### Task to complete
Please format the records from the line with "Where should I" up to and including the line with "point(251,124)" as a two-column CSV with the columns text and answer, one row per record, each value in a single quoted field with line breaks turned into spaces. Leave the pictures out.

### Given records
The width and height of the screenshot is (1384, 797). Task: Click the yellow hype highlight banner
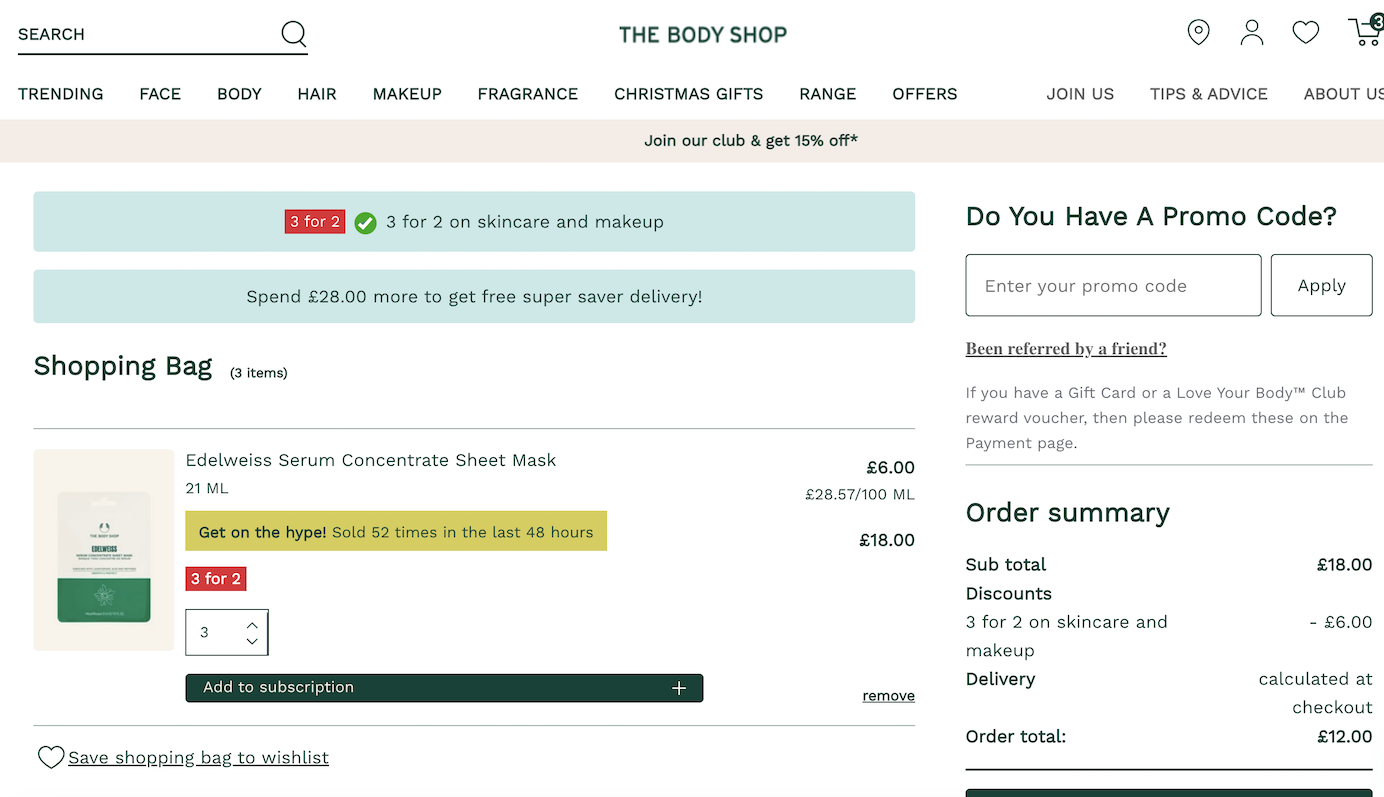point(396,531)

...

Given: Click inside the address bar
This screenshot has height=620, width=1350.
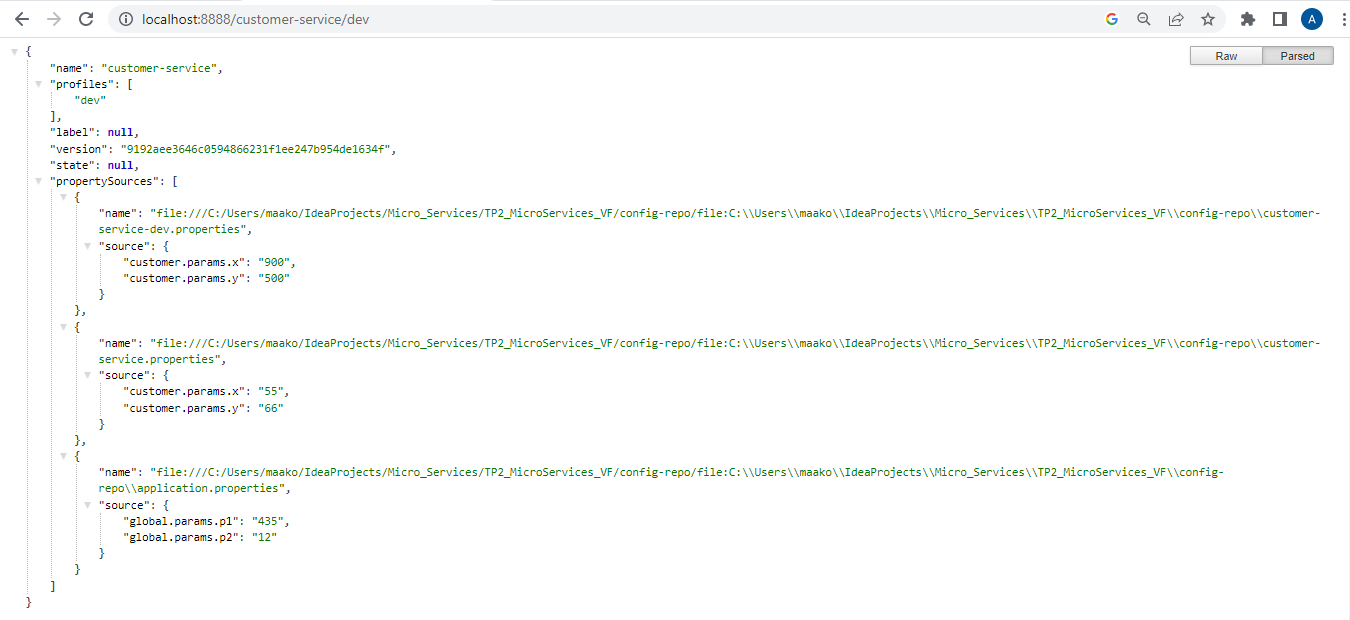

==

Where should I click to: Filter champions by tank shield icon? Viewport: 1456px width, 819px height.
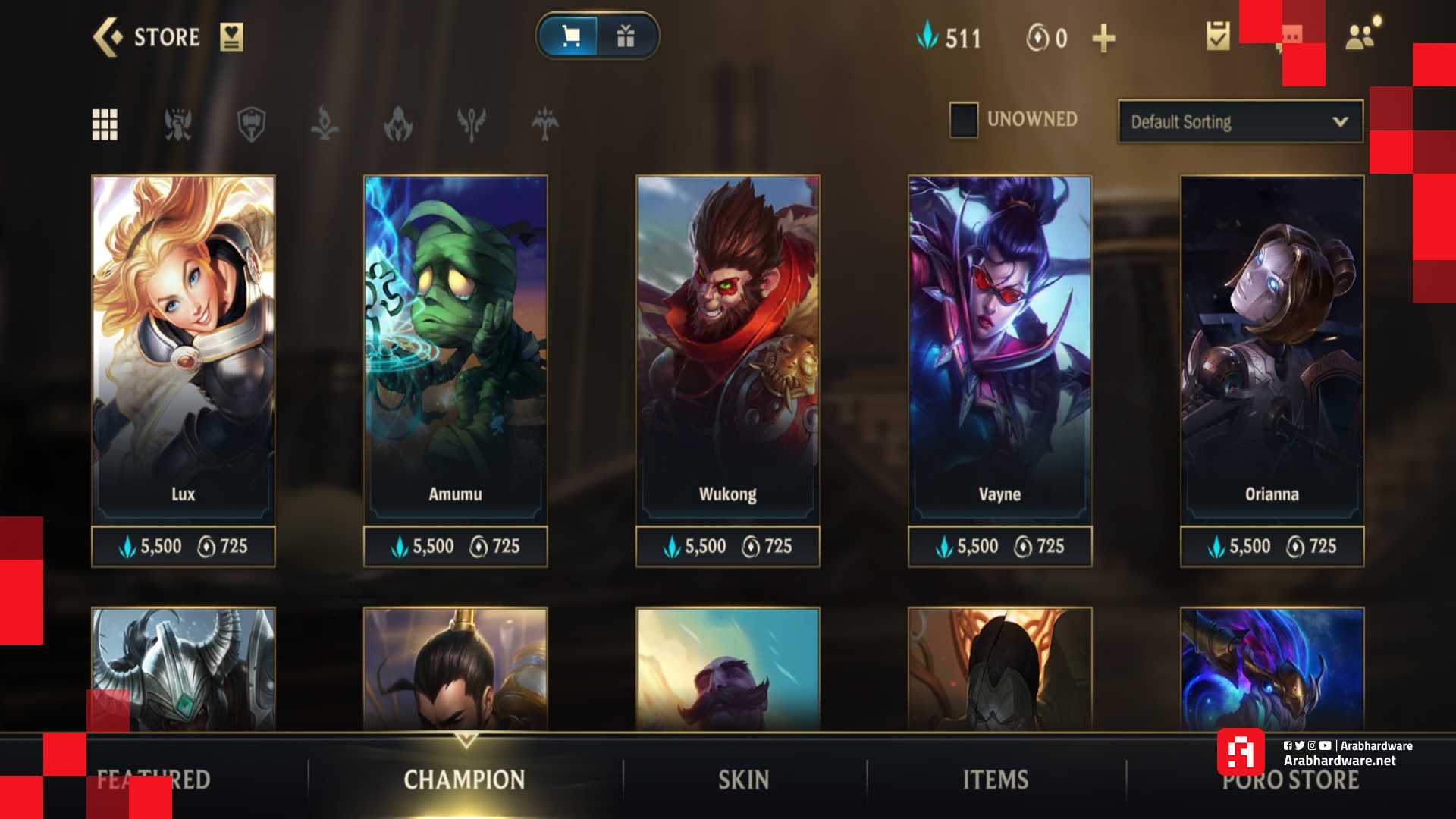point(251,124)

### Task solution
text,answer
"Where should I click to: Filter champions by tank shield icon? Viewport: 1456px width, 819px height.","point(251,124)"